** Soal Tugas **
Teruskan naskah khutbah tentang wudhu lahir dan wudhu batin, mulai setelah kalimat terakhir yang tertera.

** Potongan Dokumen **

____

WUDHU LAHIR dan WUDHU BATIN
(Perspektif Al-Imam Hatim Al-Asham)
Oleh : Drs. H. M. Ismail Kasim, M.Sc (Khatib Jum’at Masjid Raya Mujahidin tgl. 26 Maret 2021)
Hadirin, jamaah jumat Masjid Raya Mujahidin Pontianak, rahimakumullah,
Suatu ketika seorang sufi ahli tariqat, dan ahli ibadah, bernama: Al-Imam Hatim al-Asham (wafat tahun 237 H) diminta penjelasannya, oleh seseorang ahli Fiqih, yang bernama, Ashim bin Yusuf, dalam satu Majlis ta’limnya, dalam satu pengajiannya.
Sebagai seorang ahli Fiqih, Ashim bin Yusuf ini selalu melihat segalanya dari kacamata, dari sudut pandang Syariat. Ashim bertanya kepada Imam Hatim:
“Wahai Imam Hatim, bagaimanakah cara Anda melaksanakan shalat?”
Imam Hatim Al-Asham sebagai ahli tarekat dan syariat menjawab: “ketika masuk waktu shalat, aku berwudhu dengan dua wudhu, yaitu Wudhu lahir dan Wudhu bathin. Wudhu lahir itu syariat dan wudhu bathin itu adalah haqiqat”.
Syekh Ashim bin Yusuf yang konsentrasi keilmuannya pada bidang Fiqih agak terkejut. Tapi sebelum keterkejutannya berlanjut, Imam Hatim al-Asham segera menerangkan bahwa “Wudhu Lahir”itu dilakukan dengan cara membersihkan anggota badan menggunakan air.
Sedangkan Wudhu Bathin itu dilakukan dengan cara: harus mencuci hati, membersihkan hati yang disebut “Salaamatush Shadri)”
Pertanyaannya, Bagaimana mencuci hati, membersihkan hati?
Kata Imam Hatim Al-Asham, paling tidak, dengan menempuh 5 cara:
- Hati, Dicuci dengan An-nadaamah, dengan rasa penyesalan, an-nadamah. Maksudnya apa?

____

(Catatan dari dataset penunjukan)
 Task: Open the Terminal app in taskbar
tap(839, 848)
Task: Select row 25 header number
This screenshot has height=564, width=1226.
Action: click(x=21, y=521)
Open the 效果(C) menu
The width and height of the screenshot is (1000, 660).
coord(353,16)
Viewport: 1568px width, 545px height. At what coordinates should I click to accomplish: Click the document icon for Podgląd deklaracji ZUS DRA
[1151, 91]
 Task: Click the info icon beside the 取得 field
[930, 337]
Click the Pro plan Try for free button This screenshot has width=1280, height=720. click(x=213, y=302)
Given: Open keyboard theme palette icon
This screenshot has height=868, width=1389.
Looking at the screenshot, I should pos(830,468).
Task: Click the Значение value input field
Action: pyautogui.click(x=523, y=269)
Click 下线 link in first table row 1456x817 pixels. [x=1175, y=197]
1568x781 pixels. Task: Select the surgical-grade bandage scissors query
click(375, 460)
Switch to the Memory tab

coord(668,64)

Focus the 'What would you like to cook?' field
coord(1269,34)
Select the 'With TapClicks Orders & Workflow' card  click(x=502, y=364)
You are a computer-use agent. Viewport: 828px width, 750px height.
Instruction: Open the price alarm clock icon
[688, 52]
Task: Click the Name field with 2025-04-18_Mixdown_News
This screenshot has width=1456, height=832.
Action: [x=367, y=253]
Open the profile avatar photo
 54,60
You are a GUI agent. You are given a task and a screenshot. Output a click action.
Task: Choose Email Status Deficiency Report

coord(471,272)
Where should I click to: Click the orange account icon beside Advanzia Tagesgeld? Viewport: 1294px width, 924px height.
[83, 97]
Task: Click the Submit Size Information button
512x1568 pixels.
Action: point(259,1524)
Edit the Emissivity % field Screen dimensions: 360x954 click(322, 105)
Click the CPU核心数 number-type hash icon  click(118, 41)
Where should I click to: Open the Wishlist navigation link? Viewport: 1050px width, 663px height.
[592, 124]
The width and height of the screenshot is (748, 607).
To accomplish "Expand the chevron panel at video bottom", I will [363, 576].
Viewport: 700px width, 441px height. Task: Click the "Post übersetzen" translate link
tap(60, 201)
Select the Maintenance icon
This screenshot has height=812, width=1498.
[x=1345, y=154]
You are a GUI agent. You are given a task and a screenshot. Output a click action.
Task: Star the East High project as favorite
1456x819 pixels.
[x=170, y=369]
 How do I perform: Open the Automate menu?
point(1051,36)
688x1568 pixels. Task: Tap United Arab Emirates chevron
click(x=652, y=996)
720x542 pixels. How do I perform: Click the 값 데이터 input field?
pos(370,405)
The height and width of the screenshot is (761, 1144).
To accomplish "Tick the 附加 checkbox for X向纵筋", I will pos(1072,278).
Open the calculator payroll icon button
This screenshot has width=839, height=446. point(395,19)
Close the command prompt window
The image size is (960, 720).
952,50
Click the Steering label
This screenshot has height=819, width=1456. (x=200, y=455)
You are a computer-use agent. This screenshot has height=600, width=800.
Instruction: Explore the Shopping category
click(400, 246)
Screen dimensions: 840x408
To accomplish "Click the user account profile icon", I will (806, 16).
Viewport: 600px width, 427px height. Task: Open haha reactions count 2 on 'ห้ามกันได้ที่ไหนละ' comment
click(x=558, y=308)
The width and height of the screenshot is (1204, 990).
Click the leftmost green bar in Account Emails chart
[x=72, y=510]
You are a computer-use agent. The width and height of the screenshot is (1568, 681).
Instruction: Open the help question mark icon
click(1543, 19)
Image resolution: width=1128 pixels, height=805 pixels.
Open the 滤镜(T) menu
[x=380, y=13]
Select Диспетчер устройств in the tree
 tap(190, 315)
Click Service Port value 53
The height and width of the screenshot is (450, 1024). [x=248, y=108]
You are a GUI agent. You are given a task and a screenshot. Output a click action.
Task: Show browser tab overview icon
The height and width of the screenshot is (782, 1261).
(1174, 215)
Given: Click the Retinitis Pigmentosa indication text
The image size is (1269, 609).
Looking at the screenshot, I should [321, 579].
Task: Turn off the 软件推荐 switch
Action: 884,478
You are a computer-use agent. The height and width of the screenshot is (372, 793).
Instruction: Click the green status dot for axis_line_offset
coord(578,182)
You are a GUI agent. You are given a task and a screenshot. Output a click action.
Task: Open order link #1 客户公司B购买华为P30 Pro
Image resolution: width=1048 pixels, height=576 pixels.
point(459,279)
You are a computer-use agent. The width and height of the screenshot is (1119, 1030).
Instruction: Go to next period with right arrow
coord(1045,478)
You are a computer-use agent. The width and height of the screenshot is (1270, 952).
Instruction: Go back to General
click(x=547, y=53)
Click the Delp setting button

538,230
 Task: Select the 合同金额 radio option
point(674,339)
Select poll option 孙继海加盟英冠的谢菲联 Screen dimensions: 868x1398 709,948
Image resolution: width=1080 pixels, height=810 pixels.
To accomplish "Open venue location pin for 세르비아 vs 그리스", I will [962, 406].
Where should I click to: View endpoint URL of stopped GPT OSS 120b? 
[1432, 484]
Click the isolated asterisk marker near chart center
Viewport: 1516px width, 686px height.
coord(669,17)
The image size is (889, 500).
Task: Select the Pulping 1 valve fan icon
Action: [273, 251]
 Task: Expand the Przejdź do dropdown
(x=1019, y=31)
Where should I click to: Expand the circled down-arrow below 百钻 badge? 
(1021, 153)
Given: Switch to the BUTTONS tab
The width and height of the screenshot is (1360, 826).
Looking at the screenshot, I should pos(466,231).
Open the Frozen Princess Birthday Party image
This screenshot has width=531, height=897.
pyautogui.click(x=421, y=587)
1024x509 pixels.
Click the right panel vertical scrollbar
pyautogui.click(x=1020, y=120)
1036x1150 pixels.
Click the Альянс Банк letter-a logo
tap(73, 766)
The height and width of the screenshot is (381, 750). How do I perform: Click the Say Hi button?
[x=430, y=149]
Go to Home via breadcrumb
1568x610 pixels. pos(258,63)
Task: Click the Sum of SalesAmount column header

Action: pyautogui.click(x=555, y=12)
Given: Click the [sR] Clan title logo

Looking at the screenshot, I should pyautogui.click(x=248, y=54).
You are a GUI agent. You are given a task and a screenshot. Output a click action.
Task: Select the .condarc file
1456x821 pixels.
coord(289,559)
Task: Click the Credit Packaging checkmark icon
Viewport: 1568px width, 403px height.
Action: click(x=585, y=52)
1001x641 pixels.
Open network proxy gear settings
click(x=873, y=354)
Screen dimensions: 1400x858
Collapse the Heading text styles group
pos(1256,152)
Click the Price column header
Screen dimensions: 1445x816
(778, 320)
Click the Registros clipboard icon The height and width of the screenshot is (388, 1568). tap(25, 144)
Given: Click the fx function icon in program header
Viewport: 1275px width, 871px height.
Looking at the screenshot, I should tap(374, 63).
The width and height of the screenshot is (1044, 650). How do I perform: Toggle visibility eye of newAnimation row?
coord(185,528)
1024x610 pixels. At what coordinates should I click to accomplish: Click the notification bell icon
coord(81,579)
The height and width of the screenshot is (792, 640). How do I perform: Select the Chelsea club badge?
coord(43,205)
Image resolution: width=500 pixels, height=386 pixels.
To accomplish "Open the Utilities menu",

____

** Hasil **
Yaitu Menyesali kesalahan dan dosa-dosa yang telah pernah terkerjakan, sekaligus pula menyesal karena telah meninggalkan kebaikan.
Menyesal karena telah melakukan kesalahan, dan Menyesal karena tidak melakukan kebaikan.
Masih mengenai an-nadamah ini, tentang menyesali kesalahan dan meninggalkan kebaikan yang utama ini, ada satu nukilan riwayat, yaitu kisah Sayyidina Umar bin Khattab ra yang patut untuk kita renungkan.
Beliau adalah sahabat utama baginda Rasul Saw, beliau adalah salah seorang yang dijamin sebagai ahli surga, dan beliau pun terkenal sebagai seorang sahabat yang kaya raya.
Sayyidina Umar bin Khattab ra ini, banyak memiliki kebun kurma di Madinah. Pohon-pohon kurmanya berbuah dengan kwalitas terbaik, bagus, manis dan legit. Berkelas.
Tidak hanya itu saja, bahkan di dalam kebun nya itu terdapat satu sumber mata air, yang terus mengalir. Padahal sudah dimaklumi bersama bahwa sulitnya sumber air di Madinah ketika itu.
Jadi bisa dibayangkan, berapa besar kekayaan sayyidina Umar, yang mempunyai kebun-kebun kurma yang begitu luas, ditambah ada sumber air di dalam kebun itu.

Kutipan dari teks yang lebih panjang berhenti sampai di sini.